Today I saw a rainbow.
We’ve had heavy rain the last couple of days. I had stopped at a traffic light as I was driving down from Farmington into Bristol. The radio (and friends) had reported that another cell was moving slowly through Bristol. Farmington was still bright with the shining sun but right across the street everything was out of focus in a haze of rain.
Every now and then, during these days of rain, there was a calm where you would look outside and see that wall of clouds blackening the sky except where you are standing.
It really is a weird feeling if you happen to be aware of the conditions.
You transform into this tiny, insignificant speck in danger of any of the forces all around you. The wind, if it gets strong enough. The water, if there is enough of it. The lightning, if it crashes down. A tiny speck against that power doesn’t stand a chance.
But today, during one of these heavy blasts of rain and momentary pauses, the sun broke through the wall of clouds.
It wasn’t gone. It wasn’t even hiding. All the stuff happening here obscured my ability to see it, but it was always there. And as it shone through the misty haze, it’s diffused light refracted to display the colors across the dark sky.
It made me think of my kids and your kids and your nephews and even us. The world isn’t as dark as it could be, not yet. It’s not even as openly violent as it was. We’re physical softies compared to our great grandparents or even their great-grandparents. We’ve disconnected from our evil by applying labels, or creating procedures, or by conflating ideas.

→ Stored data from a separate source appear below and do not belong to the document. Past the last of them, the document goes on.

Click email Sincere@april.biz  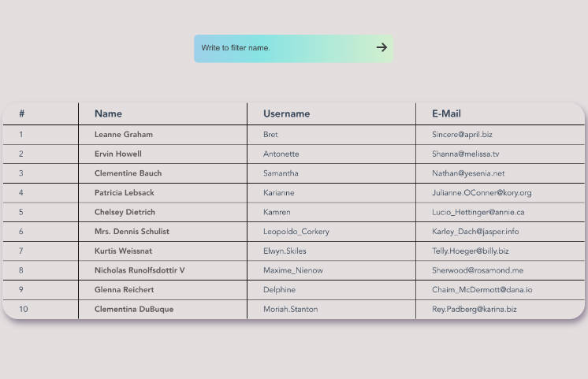tap(462, 135)

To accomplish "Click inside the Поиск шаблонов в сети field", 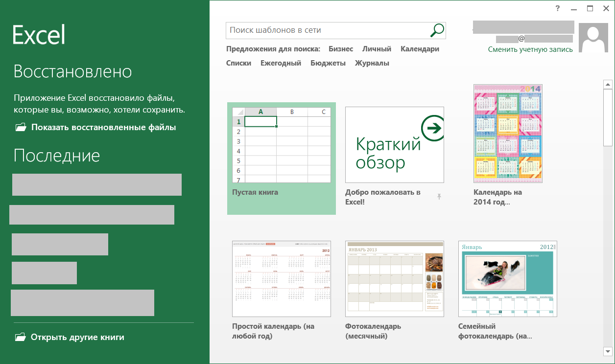I will point(326,30).
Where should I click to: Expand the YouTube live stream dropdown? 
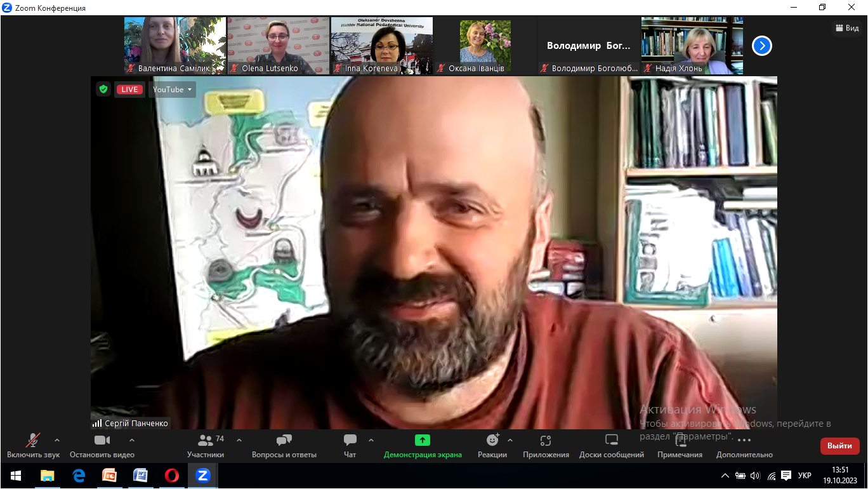(x=172, y=90)
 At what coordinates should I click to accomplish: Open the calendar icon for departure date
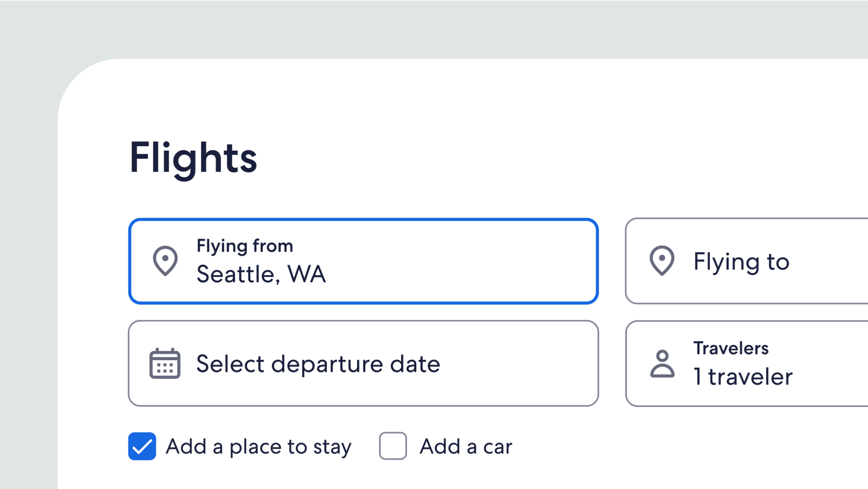(x=165, y=363)
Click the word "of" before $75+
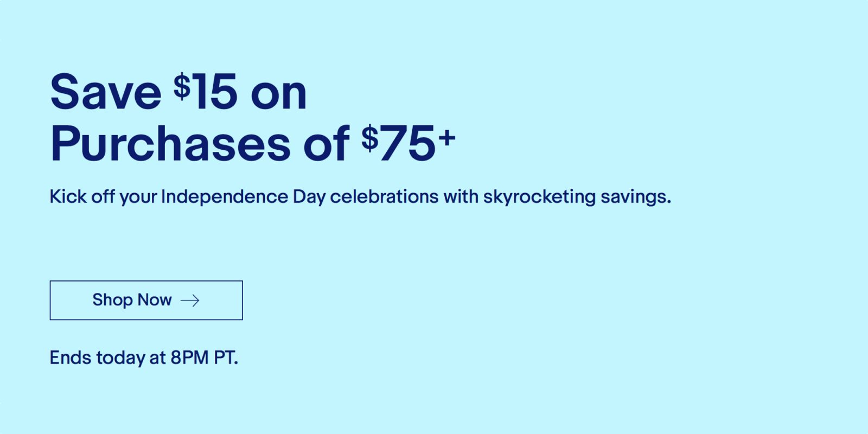The image size is (868, 434). tap(327, 145)
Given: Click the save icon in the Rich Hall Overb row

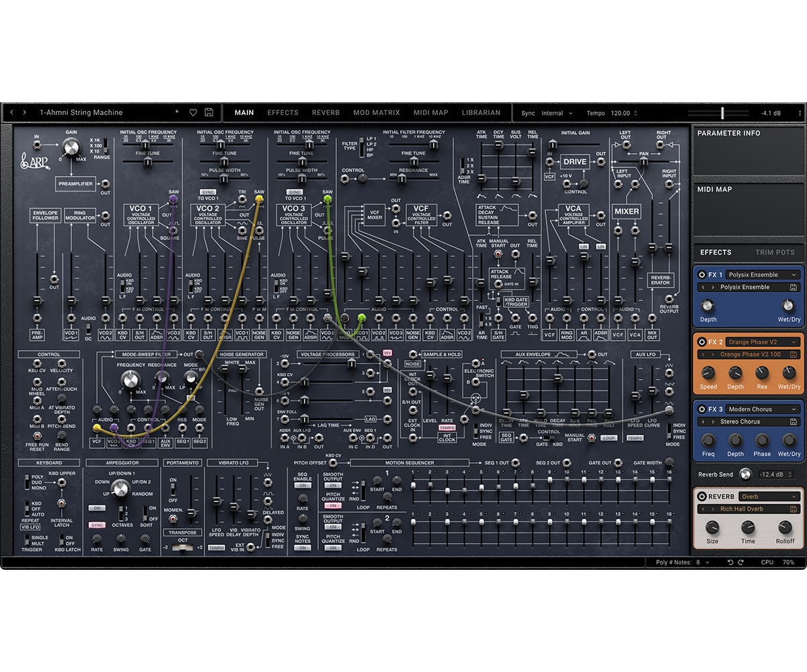Looking at the screenshot, I should click(x=794, y=509).
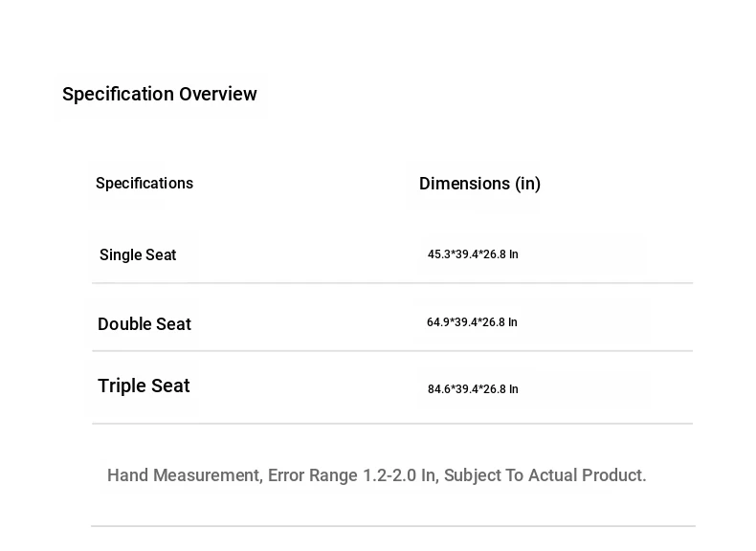This screenshot has width=756, height=551.
Task: Click the Specification Overview heading
Action: [159, 94]
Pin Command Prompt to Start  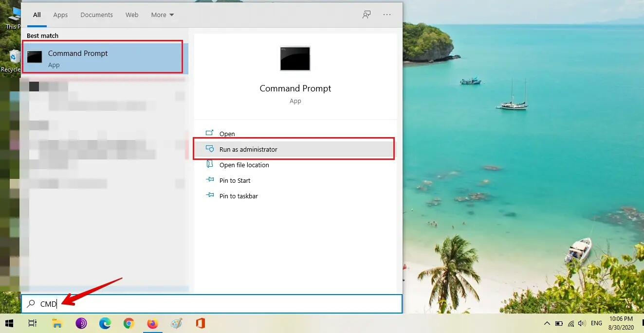click(x=235, y=180)
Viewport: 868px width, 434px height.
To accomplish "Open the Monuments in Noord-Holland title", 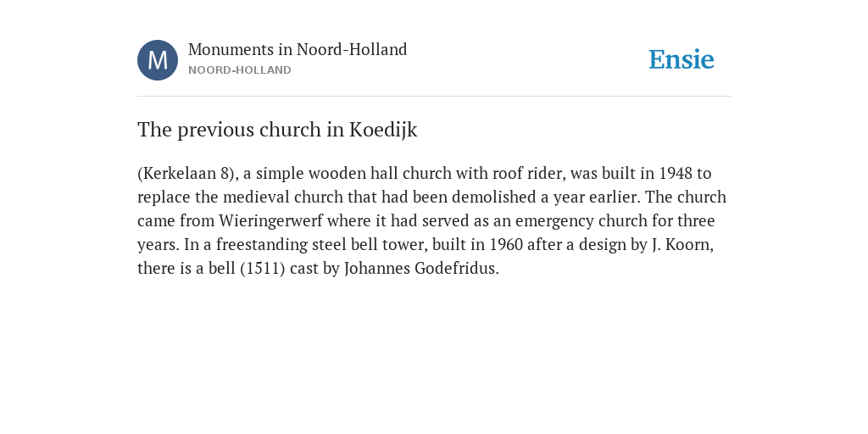I will point(298,49).
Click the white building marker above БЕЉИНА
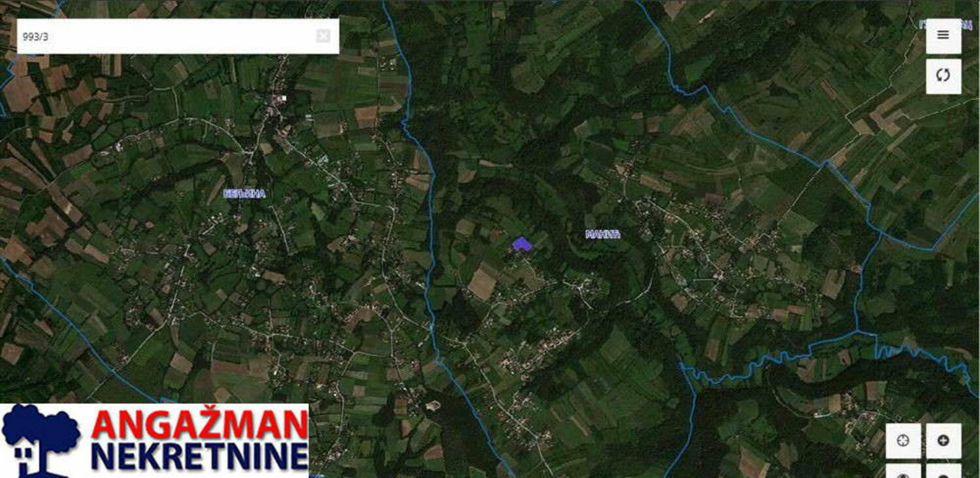Viewport: 980px width, 478px height. pyautogui.click(x=284, y=98)
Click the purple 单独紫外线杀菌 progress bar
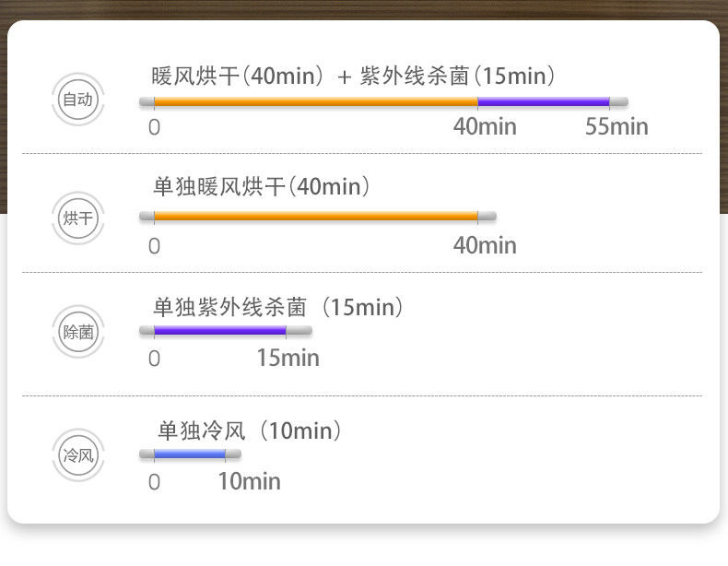Image resolution: width=728 pixels, height=566 pixels. (220, 330)
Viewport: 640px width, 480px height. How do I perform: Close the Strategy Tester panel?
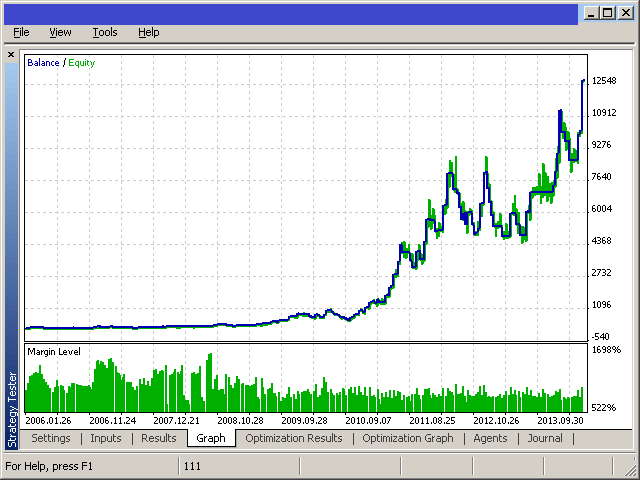pyautogui.click(x=11, y=54)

Even so, this current darkness obscures the light by being all around us. It makes us think that this is the way it’s supposed to be. Our moral eyes get accustomed to it. So much so that fellow Chrisitans, people who should know better, defend the darkness as day. In a world that applauds wrong, happily encourages others to do likewise, and then get offended by folk pointing out the wrong it’s not surprising that this is the culture so many of us adopt.
Specks like me become targets for your collective lightning, strong gusts of opinion, and your deluge of pseudo-tolerance. I don’t stand a chance.
In all honesty, none of us stand a chance. We all stand before our maker who is stronger than any wind, fiercer than any flood, and more frightening than any blast of lightning. We stand before him because he has the right to judge. He made us.
I don’t mind telling you this because you’ve probably forgotten, but God is not only love, he’s also holy.
We don’t know what that means today. It’s a church word. It doesn’t only mean “other” though it includes that. It doesn’t only mean “set apart” though it includes that.
The Bible recalls an event where the world had gotten dark. People were exceedingly violent and proud about it. God was patient for years, then he had enough. His holiness was displayed and the world really went dark, the wind really did blast, the lightning flashed, and the waters rose.
Holiness displayed looked like the judgment that people knew they deserved. They did wrong and came up with excuses with how they weren’t in the wrong. And God responded by stopping them.
Thing is, the fact that they had gotten that bad wasn’t that God was powerless. He is holy and part of his wrath is pulling his closeness back and letting people do what they want to do. We stupidly think it’s freedom, but it’s willingly embracing slavery.
That’s what those people had done. They rejected God and God rejected them. For years. And then finally the time came to clean the slate.
After he was done he made a promise that he wouldn’t clean the slate in that same way again. It’s really easy to be afraid of the rain and thunder if it was used to display holiness so God took an atmospheric event and imbued it with meaning.
A rainbow does not mean what people have made it mean. That rainbow is a promise from a person. It promises restrained judgment but it also promises that this person, God, is watching. That should encourage us but it should also keep us on our toes. Don’t lose hope as the world gets darker, but don’t embrace the darkness in some confused effort of trying to display love.
Love doesn’t applaud wrong for the sake of tolerating differences. Love actively and emotionally embraces the good for the sake of others, even when that involves exposing the wrong. Love is concerned about the outpoured wrath of God—not in the future, but right now.
Because God really is watching. And God really is holy. And God really is judging right now.
It can be a depressing mission when the darkness is so thick but the darkness just indicates that we have to be about the work even more faithfully and with more urgency.
As I drove down the road seeing that rainbow, I didn’t see many people outside. I imagine that most people didn’t even realize the rain had stopped. It would soon start up again anyway. It was dark out. They were used to it and didn’t notice the difference.
And yet there were a handful of people out there, camera in hand, smiling as they took a picture of the rainbow. They were sensitive to the light.
“What a sight!” said one person.
“Even better in the middle of all this rain.”